連載「不安の正体 多民社会」第2部③では、異なる宗教や文化的背景を持つ人々が増える日本で、なぜ不安が生まれ、どう向き合うべきかを考える。
仙台市での移民反対デモ
昨年11月末、仙台市の中心街で小さなデモが行われた。「移民×土葬×反対」と書かれたのぼりと日本国旗が揺れる中、参加者約30人が「移民政策が日本を崩壊させる」と訴えた。拡声機で男性が「みなさんが考えないと、日本は大変なことになる」と呼びかけたが、足を止める人は少なかった。
土葬墓地への不安
デモの背景には、イスラム教徒(ムスリム)の土葬墓地建設への反発がある。日本では火葬が一般的だが、ムスリムは土葬を必要とする。

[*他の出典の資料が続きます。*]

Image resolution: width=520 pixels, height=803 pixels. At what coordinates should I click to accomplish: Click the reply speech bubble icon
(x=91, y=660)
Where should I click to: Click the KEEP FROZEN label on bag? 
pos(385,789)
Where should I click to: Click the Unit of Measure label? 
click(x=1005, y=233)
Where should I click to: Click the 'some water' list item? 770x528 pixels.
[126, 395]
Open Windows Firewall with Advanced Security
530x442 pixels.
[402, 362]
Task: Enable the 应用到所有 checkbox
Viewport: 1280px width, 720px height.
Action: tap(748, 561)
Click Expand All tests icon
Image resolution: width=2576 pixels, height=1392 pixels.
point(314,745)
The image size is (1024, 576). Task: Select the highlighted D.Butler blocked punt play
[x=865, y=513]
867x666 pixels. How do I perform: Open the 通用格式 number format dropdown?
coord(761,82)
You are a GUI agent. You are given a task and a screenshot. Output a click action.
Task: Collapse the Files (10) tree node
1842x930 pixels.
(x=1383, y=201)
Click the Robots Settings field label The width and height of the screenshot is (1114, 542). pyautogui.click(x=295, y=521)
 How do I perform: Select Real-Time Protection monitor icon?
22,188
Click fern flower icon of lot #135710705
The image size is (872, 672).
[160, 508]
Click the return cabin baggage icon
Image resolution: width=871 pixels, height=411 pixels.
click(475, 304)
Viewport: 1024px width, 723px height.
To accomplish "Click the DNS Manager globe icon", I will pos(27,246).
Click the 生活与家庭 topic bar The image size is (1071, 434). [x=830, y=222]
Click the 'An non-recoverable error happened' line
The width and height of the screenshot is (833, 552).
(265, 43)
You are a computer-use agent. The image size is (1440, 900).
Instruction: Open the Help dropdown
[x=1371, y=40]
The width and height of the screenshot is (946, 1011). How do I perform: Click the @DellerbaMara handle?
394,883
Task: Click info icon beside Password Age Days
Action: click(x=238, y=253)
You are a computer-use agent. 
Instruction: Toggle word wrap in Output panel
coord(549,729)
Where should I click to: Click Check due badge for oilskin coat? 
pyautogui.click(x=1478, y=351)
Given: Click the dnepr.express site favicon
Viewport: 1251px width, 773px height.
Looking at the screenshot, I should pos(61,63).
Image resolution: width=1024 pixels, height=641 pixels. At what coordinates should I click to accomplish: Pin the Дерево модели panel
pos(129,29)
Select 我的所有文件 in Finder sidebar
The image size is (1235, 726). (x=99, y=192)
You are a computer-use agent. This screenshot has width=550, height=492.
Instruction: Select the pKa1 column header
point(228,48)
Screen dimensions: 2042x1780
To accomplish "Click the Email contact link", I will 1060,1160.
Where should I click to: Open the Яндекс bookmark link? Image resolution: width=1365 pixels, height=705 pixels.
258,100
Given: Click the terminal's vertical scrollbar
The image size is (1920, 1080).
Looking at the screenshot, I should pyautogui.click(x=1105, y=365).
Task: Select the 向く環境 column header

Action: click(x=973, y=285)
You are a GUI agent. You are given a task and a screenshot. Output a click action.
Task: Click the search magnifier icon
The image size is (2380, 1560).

しかし、地域住民から「文化が脅かされる」との不安が噴出し、計画が進まないケースが相次いでいる。
ムスリムの思いと地域への溶け込み
一方、マスジド大塚では、年末の炊き出し用の料理を準備するムスリムの姿があった。彼らは地域に溶け込もうと努力しているが、理解を得るのは容易ではない。
不安を乗り越えるために
専門家は、不安の原因は「わからなさ」にあると指摘する。異文化への理解を深めるためには、対話と教育が不可欠だ。実際に、土葬墓地問題で住民と話し合いを重ねた事例では、相互理解が進んだケースもある。
この連載では、引き続き多民社会の課題と可能性を探る。